SSF failure dynamic detection existing functionality demands at least one parity error per 500 ms on any I/O module TAP in order to declare the existence of a SSF problem. For example, if user set 8 errors ( config bootconfig parity-errors set 8), that will mean at least one error per 500ms in an interval of 4 seconds.
Certain limitations of this new feature:
1.When there is only one CP in the chassis, on detecting an excess parity error the line card is now powered off before rebooting the CP to monitor mode.
2.When the parity error occurs in the slave CP then the "autoboot flag" is set to false in the slave boot.cfg. This will result in the slave CP being rebooted and staying in the boot monitor mode effectively taking the slave/standby SF out of service.

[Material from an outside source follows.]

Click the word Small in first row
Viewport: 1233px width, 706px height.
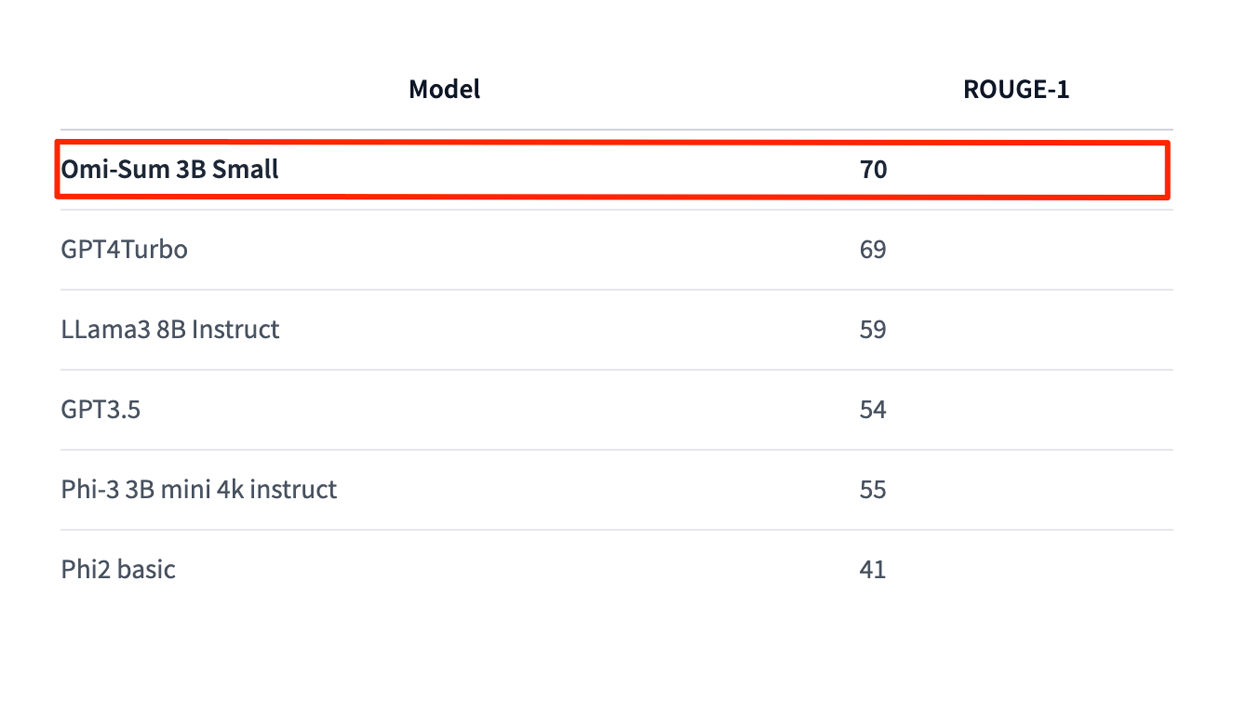246,169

3.When the master detects the excess parity error, the "autoboot flag" is set to false on both the master and slave boot.cfg. The consequence of this is that if a second error occurs on the new master, it will re-boot and stop at boot monitor. The customer has a script that goes round and changes the "autoboot flag" to true in the master boot.cfg
4.When the parity error is detected on the master, the new slave that becomes master will initialize the failed SF. The failed SF will still be in service.

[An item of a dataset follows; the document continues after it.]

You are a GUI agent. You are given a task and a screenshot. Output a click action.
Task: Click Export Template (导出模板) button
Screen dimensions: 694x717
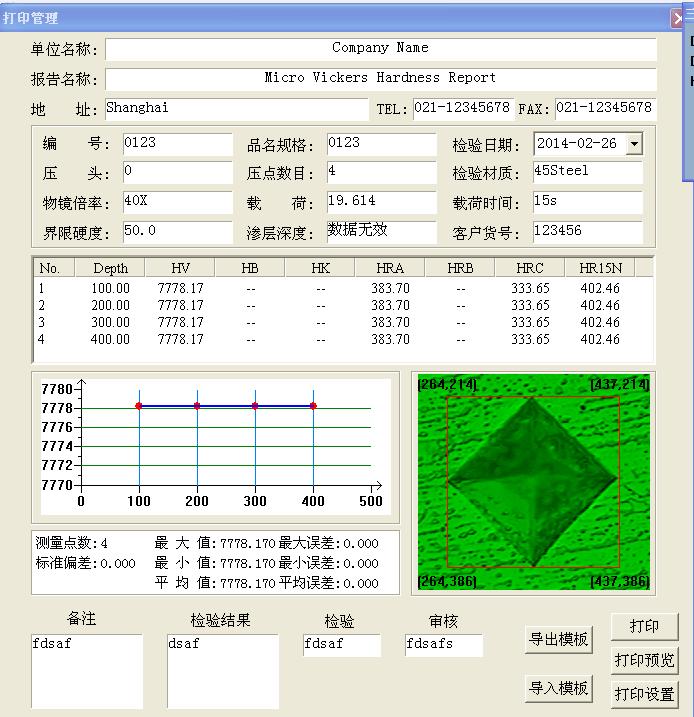coord(558,640)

SSF Failure Dynamic Detection Enhanced Functionality :
Enhancement I : Check the SSF/CPU module's TAP's parity bit :
This enhancement will take care of packets destined to CPU. For example, an OSPF sent from the neighbor could be corrupted by the SSF, and the packet dropped by the OctaPid before being handed to the CPU. This is now detected by the 8895SF (or 8692SF) TAP parity bit.
Enhancement I I : Attempt to recover by resetting the SSF :
This Enhancement is for calling "swipLockupReset" for potential recovery when SSF failure is detected. Actually, based on the experience, 50% of the SSF problems can be recovered in this way.
Enhancement I I I : Detection for low rate traffic :
This enhancement is to take care of control packets, like PIM, OSPF etc, which are low frequency.
It runs in parallel with the high rate (one per 500 ms) detection mechanism.